Ring! Ring! RI-I-I-NG! Ring! Ring RI-I-I-NG! Two shorts and one long ring. That was our ring.
In the 50’s, at our house, the telephone was still a fascination. It appeared to be nothing more than a shiny black box with a rotary dial and long cord running into the wall. Each hole of the dial, except for the one and the zero, had three letters and one number. Our number was LA2-1309. I couldn’t understand how the telephone knew if mother was dialing LA or JB.
We were on a 4-party line. Recognizing the ring was important. Not everyone had phones in those days and if you did, it was common to share a line with two to four other homes. Occasionally Mom would pick up the telephone and have to wait to make her call because the line was busy. However, in the 50’s telephones hadn’t yet become an external part of the body. She seldom had to wait long.
The phone in our house had a special stand. It sort of resembled a school desk with the chair attached sideways. It was shiny dark walnut and had a cubby-hole to hold the telephone book. The top of the desk area was just large enough for the phone and mother’s desk calendar.
Although our telephone was fascinating, when we visited my grandparent’s in South Dakota their phone intrigued me even more. It was a wooden box that hung on the wall. The mouthpiece was black with a brass ring behind it. It had two bells on top that you could watch vibrate when the phone rang. It had no dial. Grandma lifted the earpiece, cranked the handle on the side and the operator answered. She would say something like “162W”. Well Grandma wouldn’t usually say that because that was her number. But she gave the operator the number she wished to call and waited until the desired party answered.
Telephones were treated differently then. In our home the telephone was a tool for adults. As children, we seldom used it. If mother was there, she would answer it. We answered it only when she was away. And we never answered the telephone at Grandma’s house.
One evening, however, when I was nine, the phone rang while Mom and Dad were grocery shopping. “Answer it!” my older sister commanded. She was a very meek 13-year old and didn’t want to answer the phone. “Answer it!” She commanded once more.
So I carefully slid onto the vinyl seat of the telephone stand and gently lifted the receiver to my ear. I expected to hear the voice of one of Mom’s friends. But I didn’t recognize the voice at all.
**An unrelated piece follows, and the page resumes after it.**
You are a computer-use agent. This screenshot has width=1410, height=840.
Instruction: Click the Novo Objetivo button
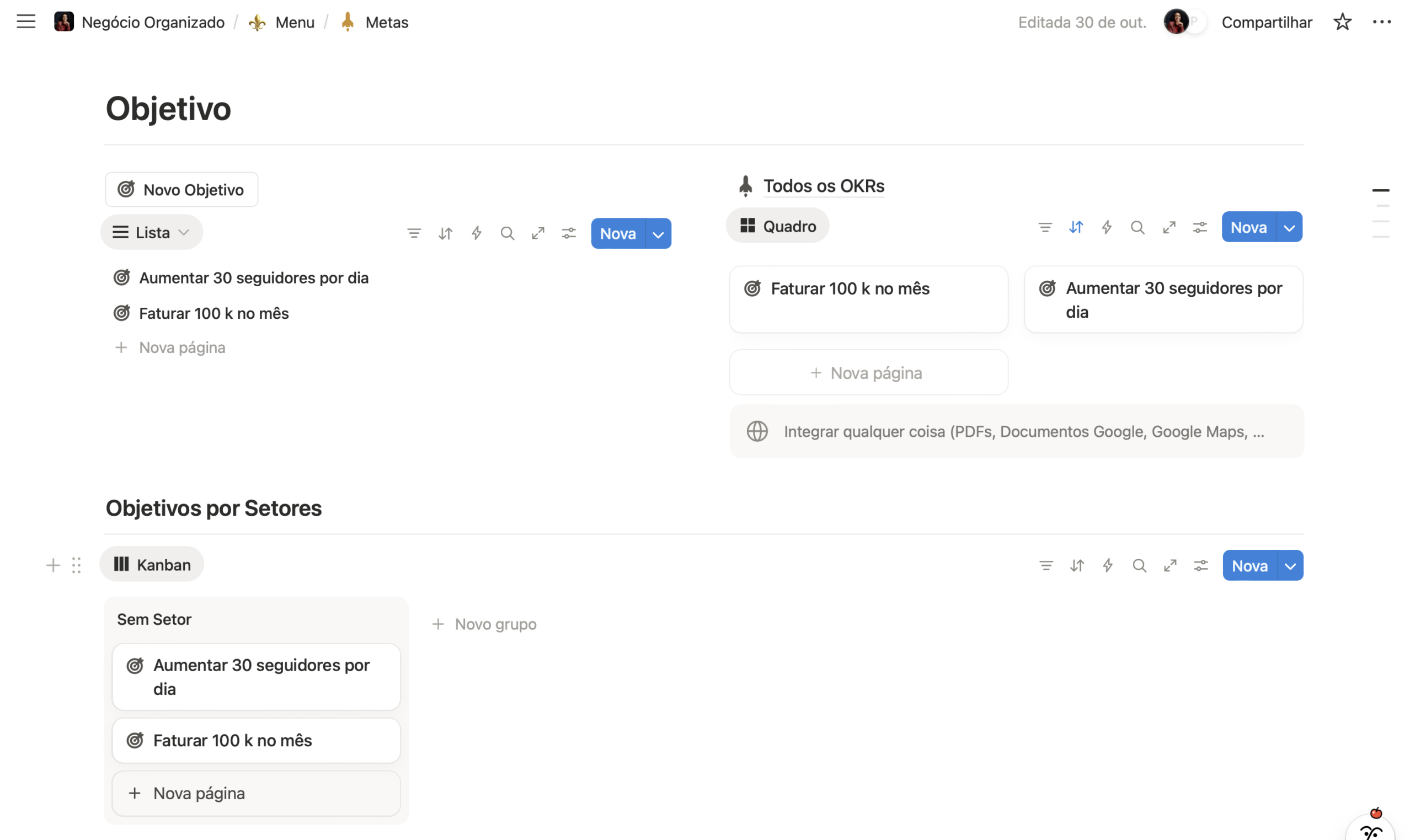pyautogui.click(x=181, y=190)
“Is the LA2-1309?” inquired the stranger.
“Yes it is,” I replied.
“Do you have your television on?”
“Yes,” I replied.
“Does it fit?” with that comment from the stranger, hysterical laughter filled the air.
I quickly hung up and told my sister about the call.
She thought it was pretty funny, but we decided we wouldn’t tell Mom and Dad about the call because they might not agree.
It wasn’t long before “Ring, Ring, RI-I-I-NG. Ring, Ring, RI-I-I-NG. The phone once again began to ring.
“Answer it,” my sister once again demanded.
Now I wasn’t a very worldly nine-year-old so I picked up the phone.
“Hello,” I chimed.
“Hello,” again a strange voice on the line. “Is your refrigerator running?”
“I think so,” I replied.
“Well you better go catch it!” Again hysterical laughter filled the earpiece.
“Who are you?” I demanded.
The phone went dead.
My sister thought it was pretty funny. When we told our folks– yes we told our folks– they found it annoying. Yes annoying, not harassment as it would be called today–just annoying. But in the 50’s the telephone was a tool not an attachment to our bodies. Six-year-old children did not carry them to school. Telephones did not sing and show movies. They had no ability to send a text message. They simply transmitted one voice to another. It was a much simpler time.
The nuisance calls of the years have gone downhill. Now the callers are freaky, not funny. Some of the pranksters don’t have a sliver of conscience to control them.
(Three word Wednesday: freak, downhill, sliver.